Ce qui se disait, est donc avéré : la fortune de l’ancien chef de l’État est bien plus importante que celle des plus grands fortunés traditionnels du pays, les Ehel Abdallahi Ould Abdallahi, Ehel Noueighedh et Ehel Abass, qui étaient jusqu’avant le putsch du 6 Août 2008, les piliers des secteurs industriel, commercial et financier de la Mauritanie.
Mohamed Ould Abdel Aziz pensait, cet été encore, avoir trouvé la parade politique que sa fortune lui permettrait dans un autre contexte : une petite formation de gauche, le Parti Unioniste Démocratique socialiste, créé par un ancien sous-officier de l’armée mauritanienne juste après sa sortie de prison, est à prendre. Mais le P.U.D.S. ne compte aucun élu ni dans les communes ni au Parlement. Le nouveau secrétaire général, qui lui est désigné, a été ministre avant 2019 : Seyidna Ali Ould Mohamed Khouna, et l’ex-chef de la diplomatie, Isselkou Ould Ahmed Izid Bih, a également rejoint le P.U.D.S.. Mais ils sont seuls, car le 12 Août, les six ministres de Mohamed Ould Abdel Aziz qui s’étaient maintenus dans le premier gouvernement d’El Ghazouani. sont placés sous contrôle judiciaire. Il s’agit de Yahya Ould Hademine, Premier ministre de 2014 à octobre 2018, de Mohamed Abdallahi Ould Oudaa qui fut ministre de l’Equipement et des Transports ainsi qu’administrateur directeur général de la S.N.I.M., de Moktar Djay, devenu l’administrateur de la SNIM, après avoir été ministre de l’Economie et des Finances, de Nani Chrougha qui avait occupé le poste de ministre des Pêches et de l’Economie maritime, de Dia Malal, ancien ministre de la Justice, et enfin d’Amal Mint Maouloud, ancienne ministre de l’Equipement et des Transports, devenue directrice générale de la compagnie publique Mauritania Airlines International. Et le 15 Août, « la fermeture du siège du Parti unioniste démocratique et socialiste est annoncé et ses activités suspendues pour une durée de 90 jours. Motif : la violation des procédures régissant les activités de partis politiques. Ce parti fraude dans le dessein de porter atteinte à la sécurité et à l’ordre publics.»
Bataille judiciaire
Dépouillé de tout, c’est le 17 Août, que Mohamed Ould Abdel Aziz, convoqué à la Sûreté nationale, est mis en garde à vue et va le rester jusqu’au 24. Il est interrogé sur la fameuse cession en Janvier 2012, de l’une des îles du banc d’Arguin à l’ancien émir du Qatar, Hamad bin Khalifa Al-Thani, renversé en Octobre de la même année. Isselkou Ahmed Izidbih crie à la détention arbitraire et au kidnapping. Les délais de la garde à vue expirés, très régulièrement, Mohamed Ould Abdel Aziz est libéré sans charge mais son passeport est retenu et il lui est interdit de quitter Nouakchott. Le 20, ses avocats (français – comment ne se fait-il pas assister par des compatriotes?) l’ont rencontré. La bataille judiciaire commence. Le 26, les comptes de Mohamed Ould Abdel Aziz sont bloqués, après que le 20 Août, aient été déjà opérées des saisies sur les comptes bancaires de 76 personnalités réputées proches de lui.

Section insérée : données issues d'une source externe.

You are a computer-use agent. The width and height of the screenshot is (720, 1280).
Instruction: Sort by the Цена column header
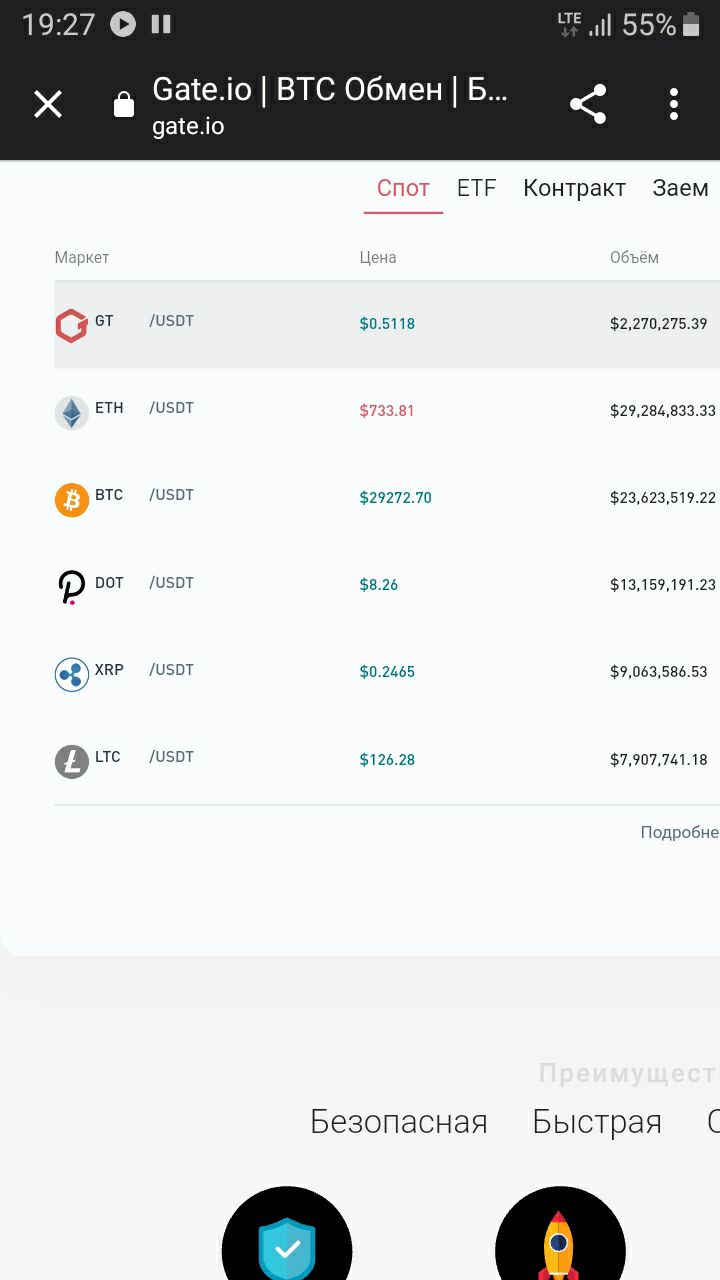tap(378, 257)
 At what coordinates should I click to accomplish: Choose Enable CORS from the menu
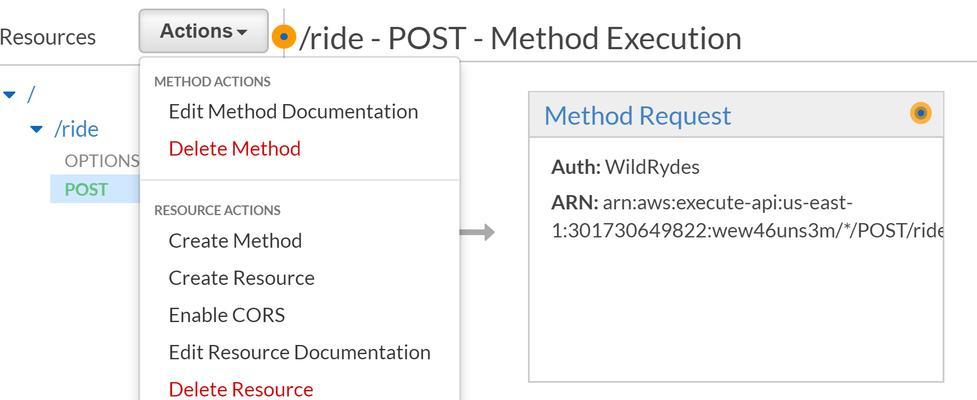[227, 315]
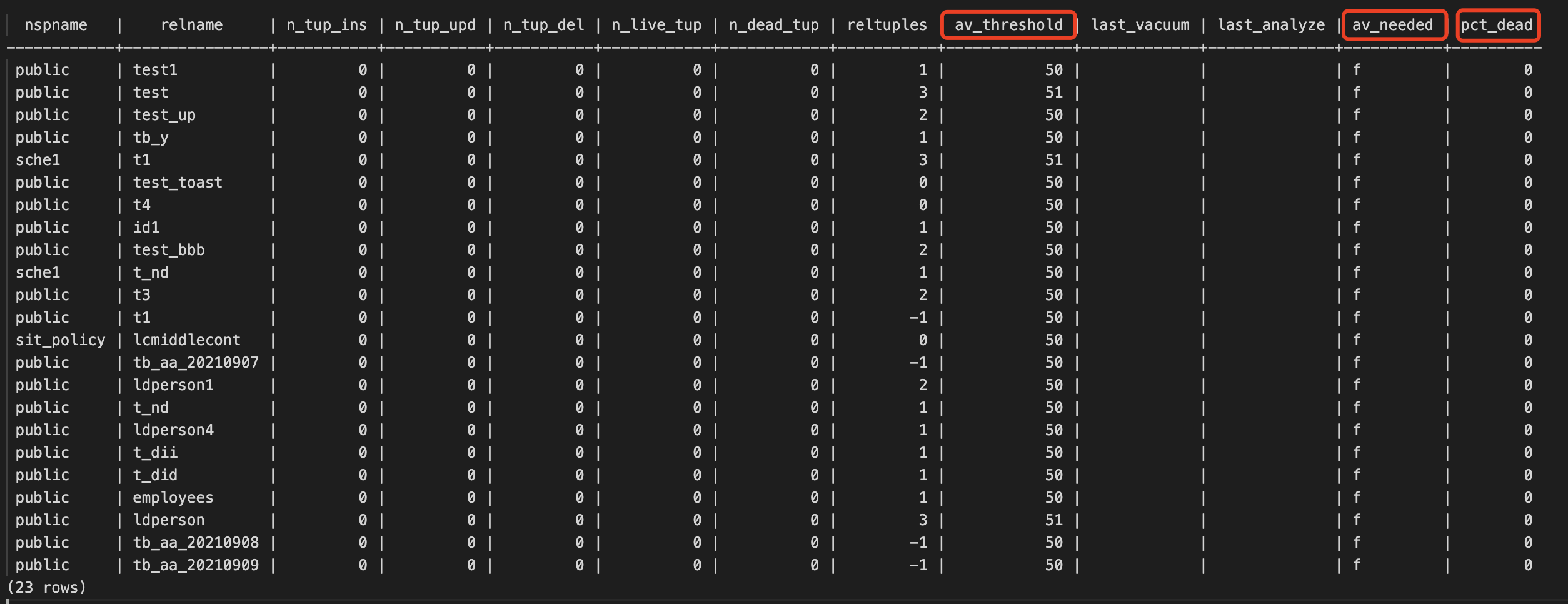1568x604 pixels.
Task: Click the employees table name
Action: [x=173, y=497]
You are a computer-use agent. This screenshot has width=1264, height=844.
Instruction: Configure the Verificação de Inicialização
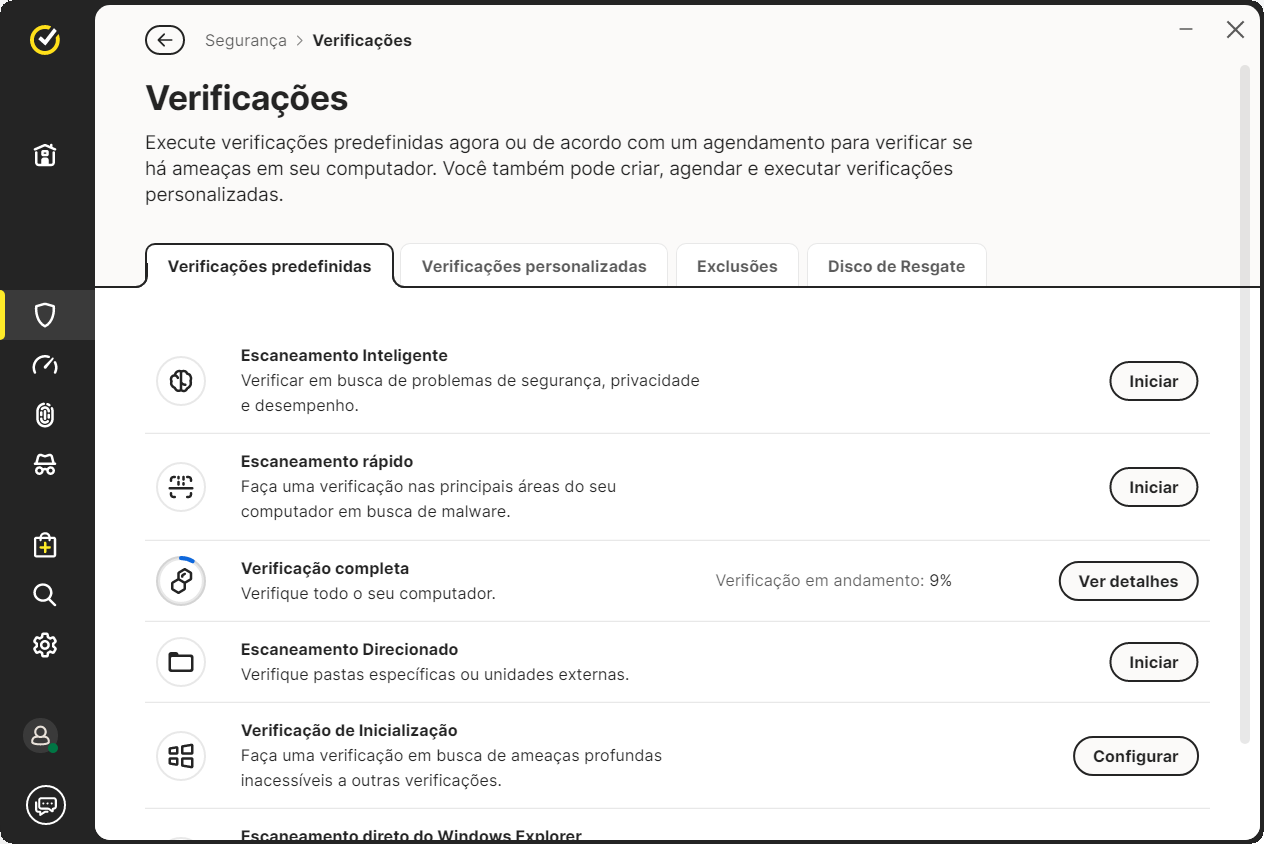[1135, 756]
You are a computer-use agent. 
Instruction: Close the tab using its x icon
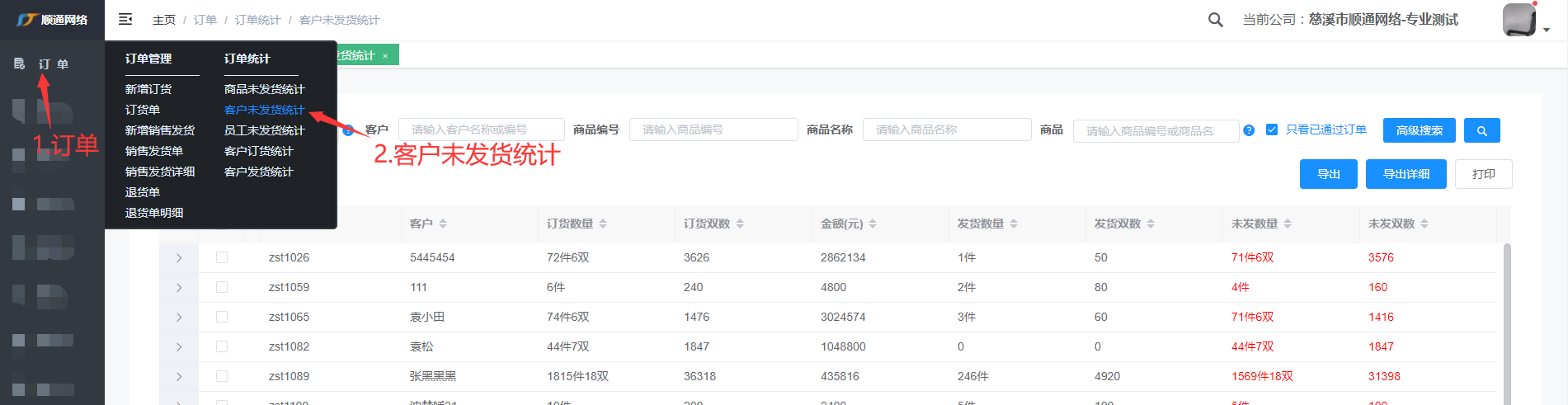pos(385,56)
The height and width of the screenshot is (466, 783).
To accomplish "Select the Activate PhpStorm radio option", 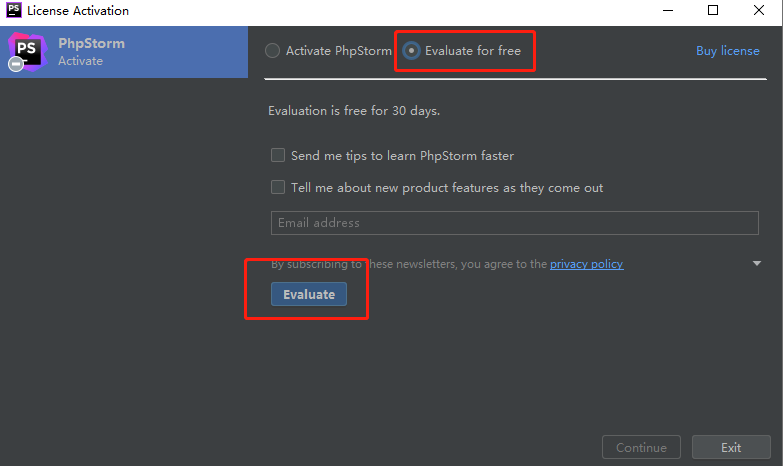I will [x=273, y=51].
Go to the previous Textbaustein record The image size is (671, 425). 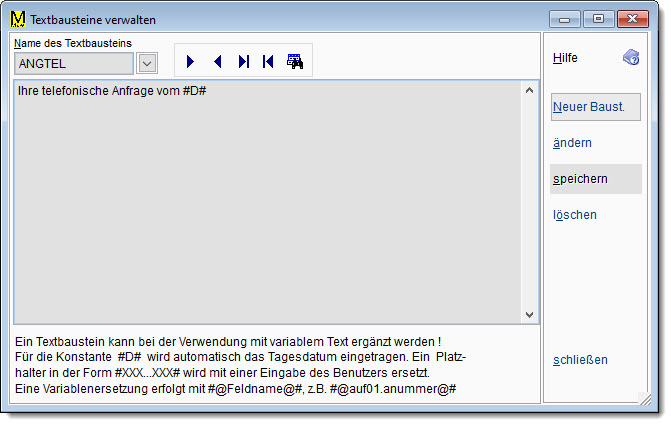coord(217,62)
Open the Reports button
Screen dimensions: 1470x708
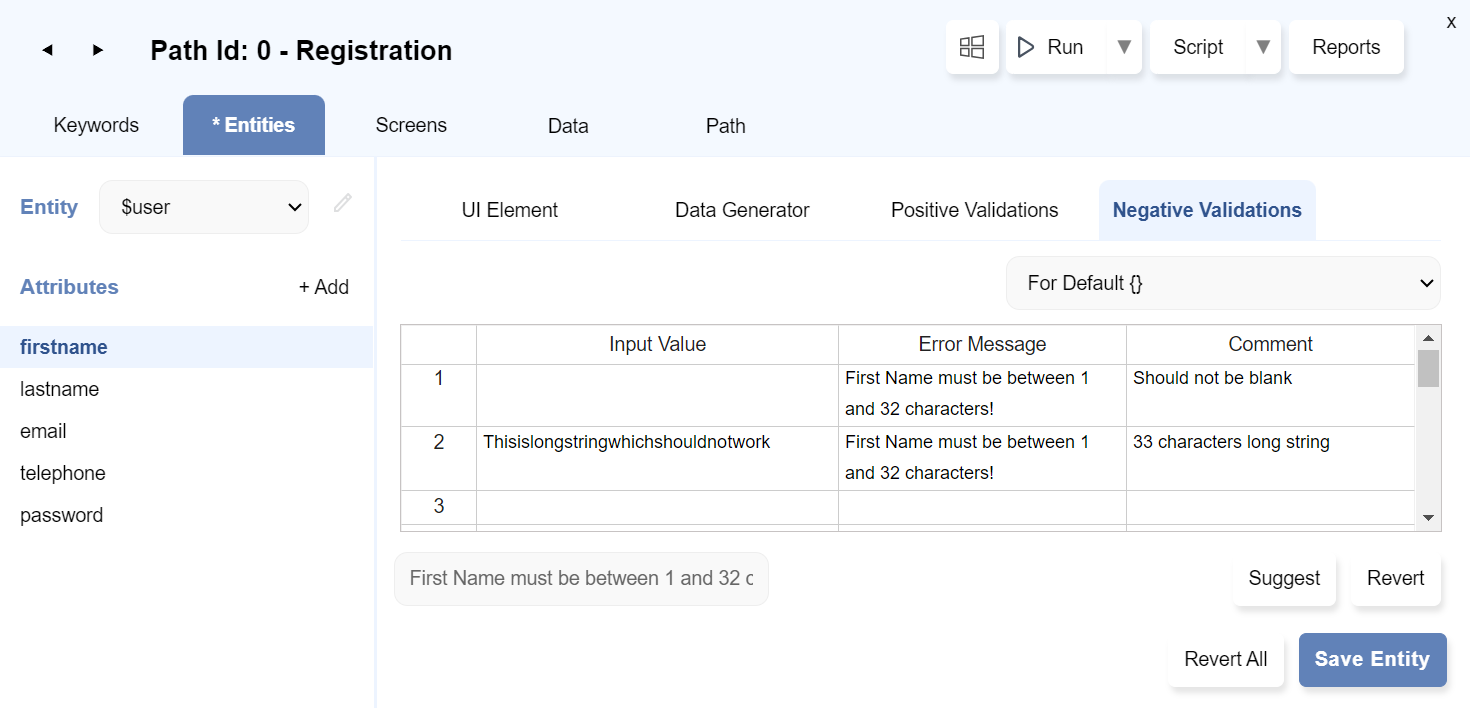1346,47
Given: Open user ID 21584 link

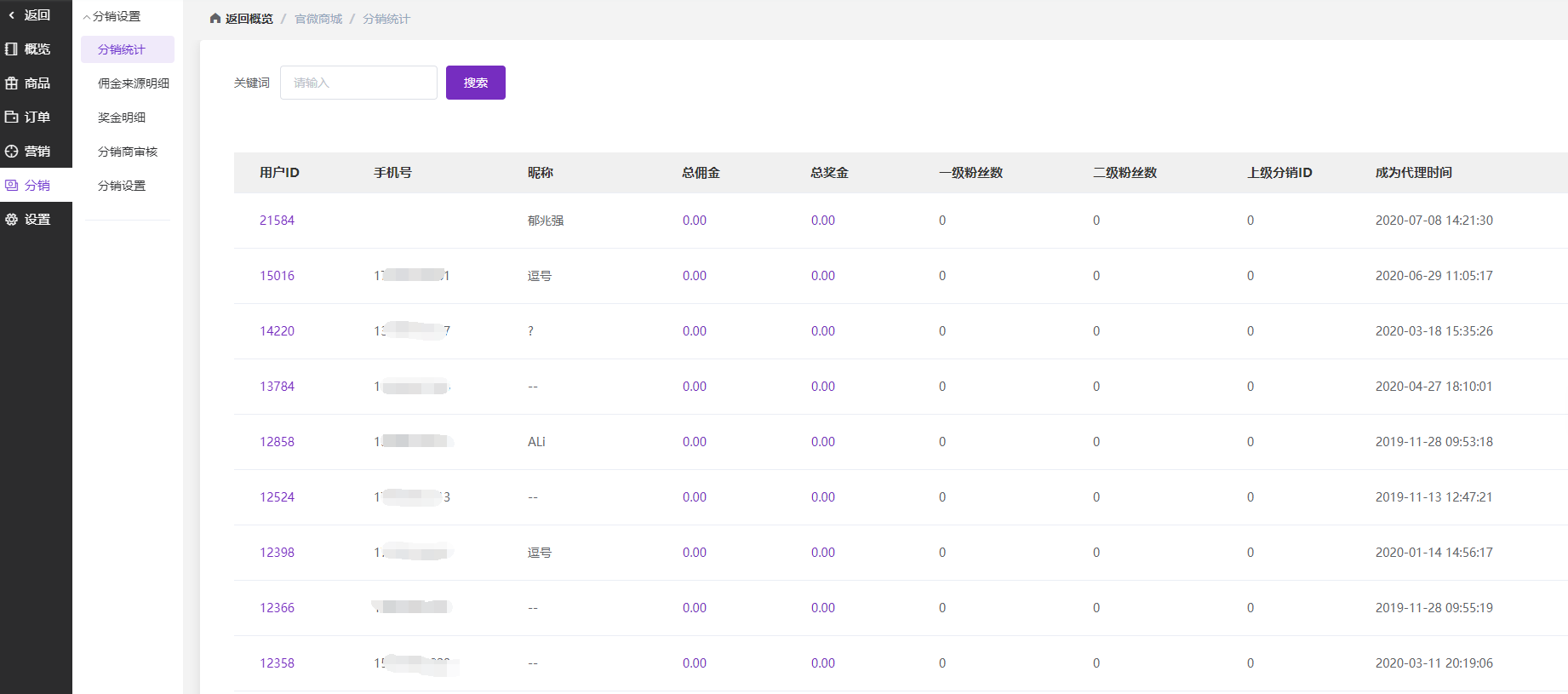Looking at the screenshot, I should (277, 221).
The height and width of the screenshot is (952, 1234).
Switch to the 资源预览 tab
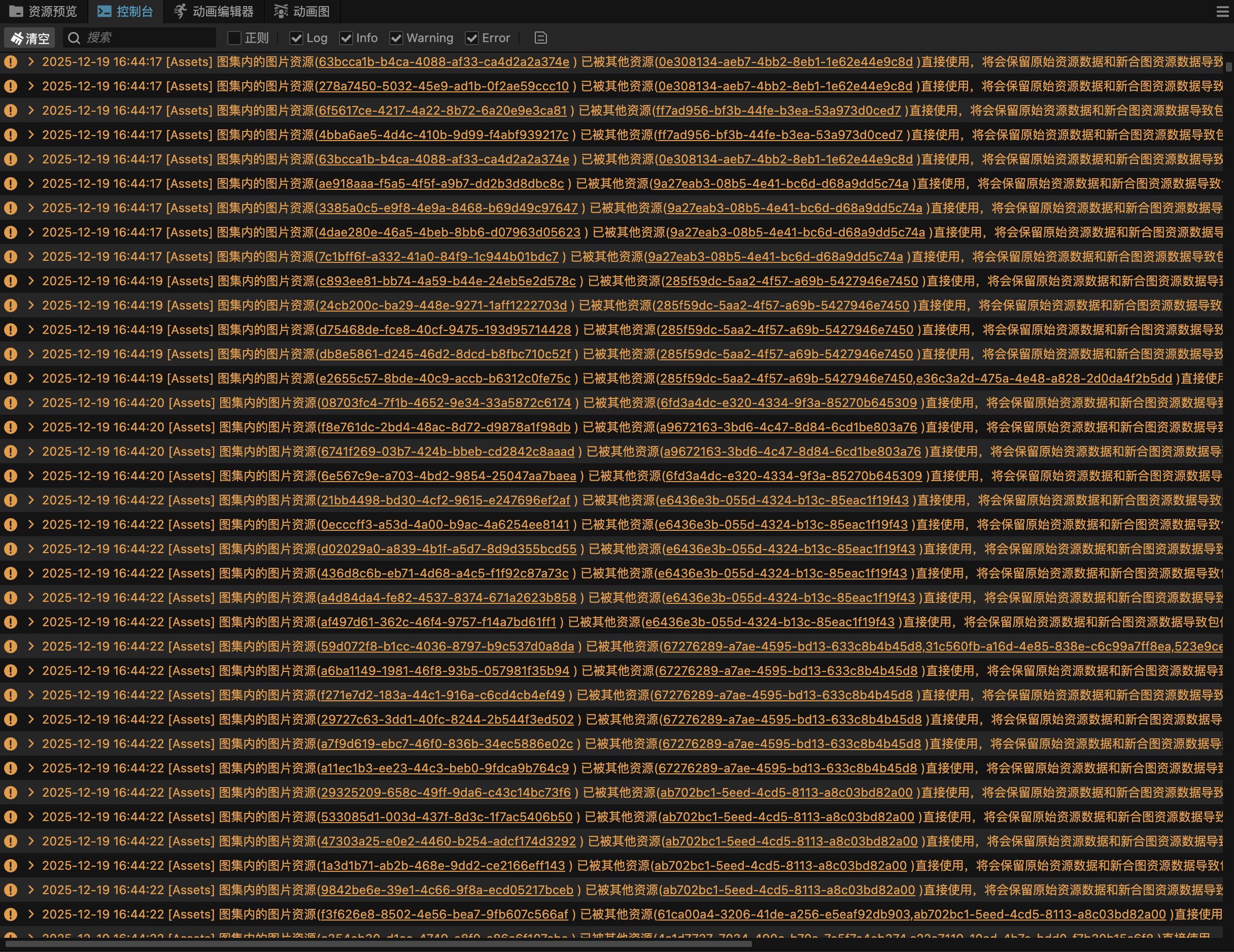(52, 11)
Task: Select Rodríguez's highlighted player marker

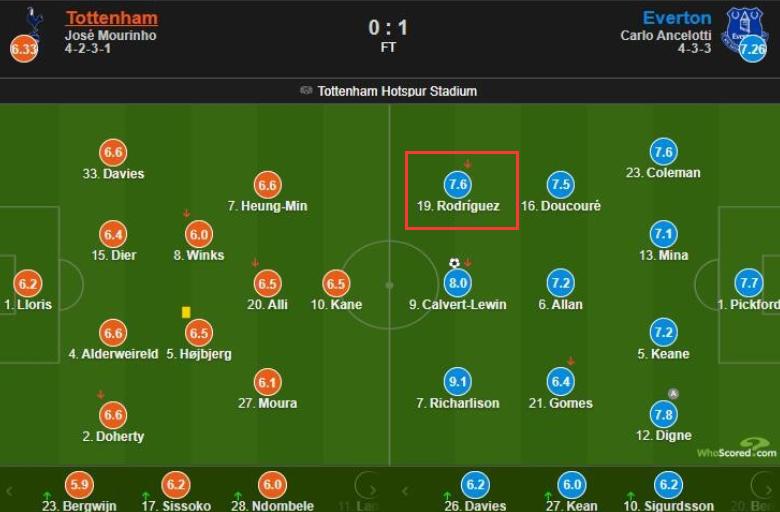Action: click(459, 185)
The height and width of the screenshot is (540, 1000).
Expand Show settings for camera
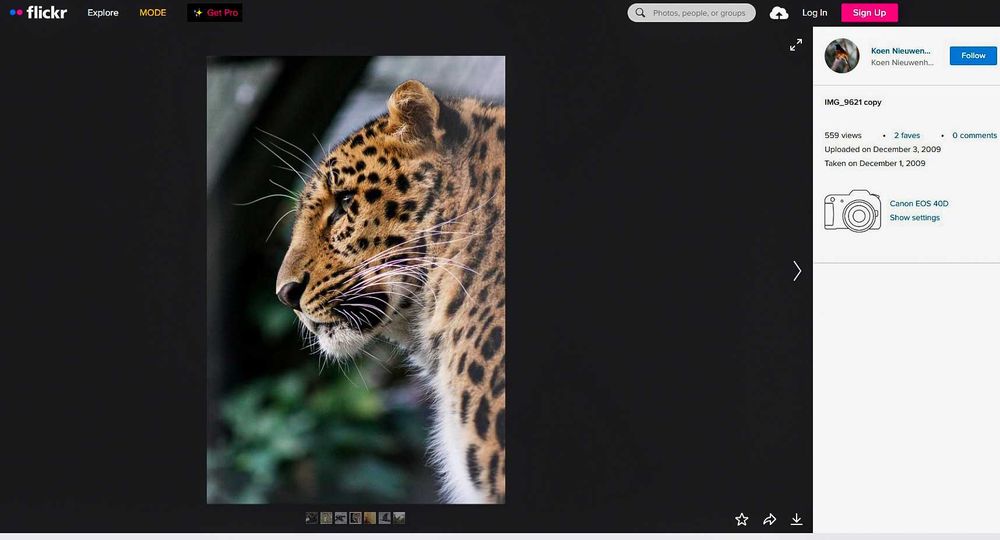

Le 25 Août, un collectif de soixante avocats constitué pour défendre les intérêts de l’État contre Mohamed Ould Abdel Aziz, son ancien chef constitutionnel, mais abusif, se présente à la presse et à l’opinion nationale. Conduit par M° Brahim Ould Ebety, élu bâtonnier de l’Ordre national des avocats, il comprend notamment M° Diabira Maaroufa, doyen des inscrits, M° Yacoub Diallo, Pr. Mohamed Mahmoud Mohamed Saleh, Pr. Lô Gourmo.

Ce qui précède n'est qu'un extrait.